# [What you have to do]
Please reproduce all of the lines below, word for word and in full.

══ Supplied material ══

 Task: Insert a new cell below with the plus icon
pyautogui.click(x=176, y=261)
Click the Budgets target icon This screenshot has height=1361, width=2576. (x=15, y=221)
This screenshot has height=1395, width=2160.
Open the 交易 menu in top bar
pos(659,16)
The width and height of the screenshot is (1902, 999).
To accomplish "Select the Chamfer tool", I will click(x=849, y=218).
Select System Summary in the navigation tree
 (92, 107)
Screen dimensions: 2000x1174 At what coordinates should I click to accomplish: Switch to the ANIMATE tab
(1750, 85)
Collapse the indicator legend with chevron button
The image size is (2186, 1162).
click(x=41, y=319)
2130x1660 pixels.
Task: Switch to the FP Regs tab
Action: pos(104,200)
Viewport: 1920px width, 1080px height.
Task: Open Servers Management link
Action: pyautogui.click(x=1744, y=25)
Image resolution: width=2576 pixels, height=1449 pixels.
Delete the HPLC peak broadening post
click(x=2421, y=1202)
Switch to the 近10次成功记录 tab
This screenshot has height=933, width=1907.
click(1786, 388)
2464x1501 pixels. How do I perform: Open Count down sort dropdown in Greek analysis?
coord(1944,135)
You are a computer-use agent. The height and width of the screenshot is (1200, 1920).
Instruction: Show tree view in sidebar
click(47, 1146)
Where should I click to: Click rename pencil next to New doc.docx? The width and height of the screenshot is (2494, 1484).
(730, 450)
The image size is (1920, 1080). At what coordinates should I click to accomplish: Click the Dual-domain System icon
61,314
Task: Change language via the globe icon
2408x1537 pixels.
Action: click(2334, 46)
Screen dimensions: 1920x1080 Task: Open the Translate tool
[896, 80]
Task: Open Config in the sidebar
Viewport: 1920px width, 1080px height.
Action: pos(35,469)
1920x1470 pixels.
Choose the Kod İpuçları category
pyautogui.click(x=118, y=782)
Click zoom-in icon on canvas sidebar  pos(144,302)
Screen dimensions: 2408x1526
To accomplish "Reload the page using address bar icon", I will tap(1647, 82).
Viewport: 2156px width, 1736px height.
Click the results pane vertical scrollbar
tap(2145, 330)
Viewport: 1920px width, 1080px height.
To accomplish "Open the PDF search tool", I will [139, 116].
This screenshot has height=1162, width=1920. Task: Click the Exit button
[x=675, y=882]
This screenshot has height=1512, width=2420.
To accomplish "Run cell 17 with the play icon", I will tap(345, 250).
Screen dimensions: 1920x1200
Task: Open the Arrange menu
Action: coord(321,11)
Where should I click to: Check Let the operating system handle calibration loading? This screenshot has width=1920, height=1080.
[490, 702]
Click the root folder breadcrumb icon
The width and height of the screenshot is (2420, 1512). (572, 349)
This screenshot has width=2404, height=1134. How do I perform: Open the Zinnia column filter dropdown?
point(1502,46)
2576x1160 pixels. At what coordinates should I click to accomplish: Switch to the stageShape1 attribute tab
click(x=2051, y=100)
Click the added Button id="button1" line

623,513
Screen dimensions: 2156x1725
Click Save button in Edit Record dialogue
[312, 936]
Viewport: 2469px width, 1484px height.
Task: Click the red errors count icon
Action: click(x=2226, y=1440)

═══

# [Exercise response]
 Task: Insert a new cell below with the plus icon
pyautogui.click(x=176, y=261)
Click the Budgets target icon This screenshot has height=1361, width=2576. (x=15, y=221)
This screenshot has height=1395, width=2160.
Open the 交易 menu in top bar
pos(659,16)
The width and height of the screenshot is (1902, 999).
To accomplish "Select the Chamfer tool", I will click(x=849, y=218).
Select System Summary in the navigation tree
 (92, 107)
Screen dimensions: 2000x1174 At what coordinates should I click to accomplish: Switch to the ANIMATE tab
(1750, 85)
Collapse the indicator legend with chevron button
The image size is (2186, 1162).
click(x=41, y=319)
2130x1660 pixels.
Task: Switch to the FP Regs tab
Action: pos(104,200)
Viewport: 1920px width, 1080px height.
Task: Open Servers Management link
Action: pyautogui.click(x=1744, y=25)
Image resolution: width=2576 pixels, height=1449 pixels.
Delete the HPLC peak broadening post
click(x=2421, y=1202)
Switch to the 近10次成功记录 tab
This screenshot has height=933, width=1907.
click(1786, 388)
2464x1501 pixels. How do I perform: Open Count down sort dropdown in Greek analysis?
coord(1944,135)
You are a computer-use agent. The height and width of the screenshot is (1200, 1920).
Instruction: Show tree view in sidebar
click(47, 1146)
Where should I click to: Click rename pencil next to New doc.docx? The width and height of the screenshot is (2494, 1484).
(730, 450)
The image size is (1920, 1080). At what coordinates should I click to accomplish: Click the Dual-domain System icon
61,314
Task: Change language via the globe icon
2408x1537 pixels.
Action: click(2334, 46)
Screen dimensions: 1920x1080 Task: Open the Translate tool
[896, 80]
Task: Open Config in the sidebar
Viewport: 1920px width, 1080px height.
Action: pos(35,469)
1920x1470 pixels.
Choose the Kod İpuçları category
pyautogui.click(x=118, y=782)
Click zoom-in icon on canvas sidebar  pos(144,302)
Screen dimensions: 2408x1526
To accomplish "Reload the page using address bar icon", I will tap(1647, 82).
Viewport: 2156px width, 1736px height.
Click the results pane vertical scrollbar
tap(2145, 330)
Viewport: 1920px width, 1080px height.
To accomplish "Open the PDF search tool", I will [139, 116].
This screenshot has height=1162, width=1920. Task: Click the Exit button
[x=675, y=882]
This screenshot has height=1512, width=2420.
To accomplish "Run cell 17 with the play icon", I will tap(345, 250).
Screen dimensions: 1920x1200
Task: Open the Arrange menu
Action: coord(321,11)
Where should I click to: Check Let the operating system handle calibration loading? This screenshot has width=1920, height=1080.
[490, 702]
Click the root folder breadcrumb icon
The width and height of the screenshot is (2420, 1512). (572, 349)
This screenshot has width=2404, height=1134. How do I perform: Open the Zinnia column filter dropdown?
point(1502,46)
2576x1160 pixels. At what coordinates should I click to accomplish: Switch to the stageShape1 attribute tab
click(x=2051, y=100)
Click the added Button id="button1" line

623,513
Screen dimensions: 2156x1725
Click Save button in Edit Record dialogue
[312, 936]
Viewport: 2469px width, 1484px height.
Task: Click the red errors count icon
Action: click(x=2226, y=1440)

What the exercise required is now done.